-- START Passage --

I've got the camera and the tripod. Who wants to bring me the KK and K2?


----------



## V (Jan 23, 2009)

Leslie said:


> Here's my mediocre attempt at side-by-side pictures, taken on the fly, in my office, with an iphone camera. The one thing I can confirm is that the text is on the same page in each, font size 4.


Thanks, great side-by-side. Clearly the K2 has changed the display mechanics per font (more lines / screen on the K2 @ the same font). My preference is the for the display on the K1 so thanks, Leslie, that makes me much happier now.


----------



## chobitz (Nov 25, 2008)

V said:


> Thanks, great side-by-side. Clearly the K2 has changed the display mechanics per font (more lines / screen on the K2 @ the same font). My preference is the for the display on the K1 so thanks, Leslie, that makes me much happier now.


Me too. From the different pictures there DOES seem to be a major difference in the screens.
*hugs phoebe*
Yep I like me K1 better but different strokes and all that..


----------



## Cherie (Feb 3, 2009)

I love the broader line spacing on K1--had pinpointed that as one of the features that has enabled me to read like a fiend since getting the Kindle. The K2 might still be better than a paper book in that regard, but it would probably take a few hours of reading to figure out whether it's good enough, or whether I really need as much space as the K1 gives. So, I will happily read away on my K1 and feel the "new toy tug" diminish as I feel a renewed appreciation for the K1.


----------



## stevene9 (Nov 9, 2008)

K1, K1, K1, K1 - gooooo K1


----------



## Neversleepsawink;) (Dec 16, 2008)

Hmmmm....I'm lucky I kept Klassic Kindle


----------



## artsandhistoryfan (Feb 7, 2009)

Chad Winters said:


> unfortuantely a poor comparison as the light source is coming in from the right leaving the K1 in shadow


 Note that the white border on the K1 is lit about the same as the K2 (see top, sides, bottom of both).

-- END Passage --

Goal 1: Reproduce the part of the forum thread starting at "## V (Jan 23, 2009)" and ending at "font size 4.".

-- START Data rows --

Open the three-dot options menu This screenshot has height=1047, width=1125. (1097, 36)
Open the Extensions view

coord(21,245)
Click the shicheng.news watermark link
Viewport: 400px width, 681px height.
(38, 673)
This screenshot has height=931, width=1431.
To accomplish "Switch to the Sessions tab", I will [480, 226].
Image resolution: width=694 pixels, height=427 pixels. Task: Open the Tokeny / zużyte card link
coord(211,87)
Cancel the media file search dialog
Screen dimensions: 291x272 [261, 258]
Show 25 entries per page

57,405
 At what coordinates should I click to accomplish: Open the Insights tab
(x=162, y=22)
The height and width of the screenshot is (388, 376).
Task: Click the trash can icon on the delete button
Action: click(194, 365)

-- END Data rows --

Goal 2: Write out the lines of the listing starting at the line that contains "At what coordinates" and ending with the final line of the listing, including both.

Full output 1:
## V (Jan 23, 2009)

Leslie said:


> Here's my mediocre attempt at side-by-side pictures, taken on the fly, in my office, with an iphone camera. The one thing I can confirm is that the text is on the same page in each, font size 4.

Full output 2:
 At what coordinates should I click to accomplish: Open the Insights tab
(x=162, y=22)
The height and width of the screenshot is (388, 376).
Task: Click the trash can icon on the delete button
Action: click(194, 365)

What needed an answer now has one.